The Wall Street Business Model is Broken
March 1, 2011Comments
The most common request for nontax help I receive: How should I invest ______? Okay, let’s fill in the blank: 1) my personal funds, 2) my IRA, 3) my company’s excess funds and 4) my company’s pension plan, profit-sharing plans or 401(k).
These constant cries for help have motivated me—not to become an investment expert, but to determine if there is a logical, profitable and safe alternative to the current Wall Street does business. Typically, an investor (Joe) purchases a stock, bond or mutual fund, and pays a commission. If Joe has an investment advisor (Sam), he also pays Sam a management fee. Okay with me, as long as Joe’s portfolio goes up in value, following Sam’s advice.
But what if the value of Joe’s portfolio goes down... down, like 30 or 40 percent, or more? Everyone knows the same commissions and fees continue, increasing his losses.
How has this insane business model survived? Jim Shepherd, the author of the Shepherd Investment Strategist, has the answer:
“The media now calls the last 10 years the ‘lost decade.’ …Viewers (of TV, radio listeners and print readers) were hit with an unceasing litany of omission and positive spin (that)…kept most investors in equities, even though equities lost almost 35 percent over the last 10 years!”
Even worse: My research reveals what should be a national scandal. Based on an article by Eleanor Laise, 401(k) plans shift all retirement planning to untrained individuals, who don’t have the time, inclination nor know-how to manage [the risks]. The plain fact is that investment losses incurred throughout the recession resulted from an invest-in-equities buy-and-hold mentality.
To be thorough, I researched traditional, conservative investments, starting with municipal bonds. A large number of reliable sources have recently opined that municipal bonds (and bonds in general) could be the next bubble about to break. Why? Historically low interest rates, and when the rates go up (as predicted, along with anticipated inflation) the value of bonds will plummet.
Any hope for other conservative investments? Here’s what Kiplinger wrote in November 2010:
“Short-term interest rates are headed even lower…to zero on certificates of deposit with terms under 12 months as well as money-market accounts.

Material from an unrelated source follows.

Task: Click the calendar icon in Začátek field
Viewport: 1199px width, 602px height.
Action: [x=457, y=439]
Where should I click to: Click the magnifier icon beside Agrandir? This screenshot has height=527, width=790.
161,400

The average for CDs now is 0.85 percent, and is likely to slip an additional 5 basis points per month…Money-market accounts are typically paying even less, roughly 0.5 percent.”

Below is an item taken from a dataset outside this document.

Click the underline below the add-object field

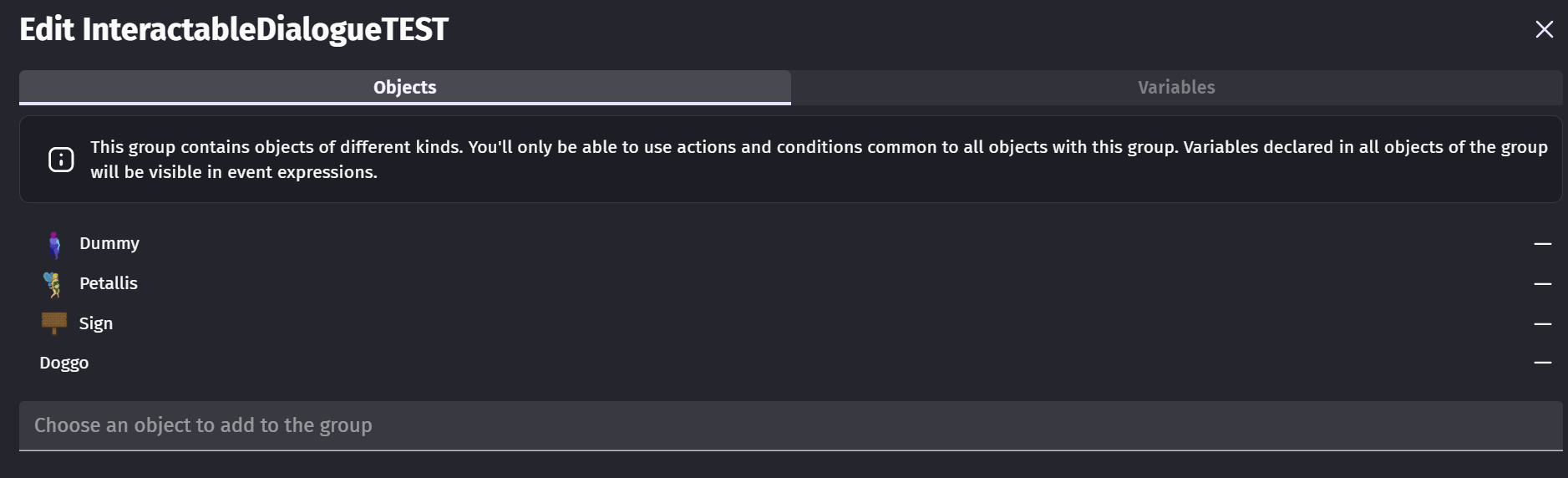[790, 450]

Now we are ready for the good stuff… information that will help you recapture the profits of yesteryear. Let’s start by looking back at how easy it was during the ’80s and ’90s to hire an investment advisor and enjoy those delightful, profitable results as the equity markets soared higher.
What changed? Well, as we entered the 21st century, the market switched from a bull market to a secular bear market, defined as periods of great volatility of investment returns with little or no upward price movement, even though the trading range is large. Such secular bear markets last—based on market history—between 17 and 25 years, on average.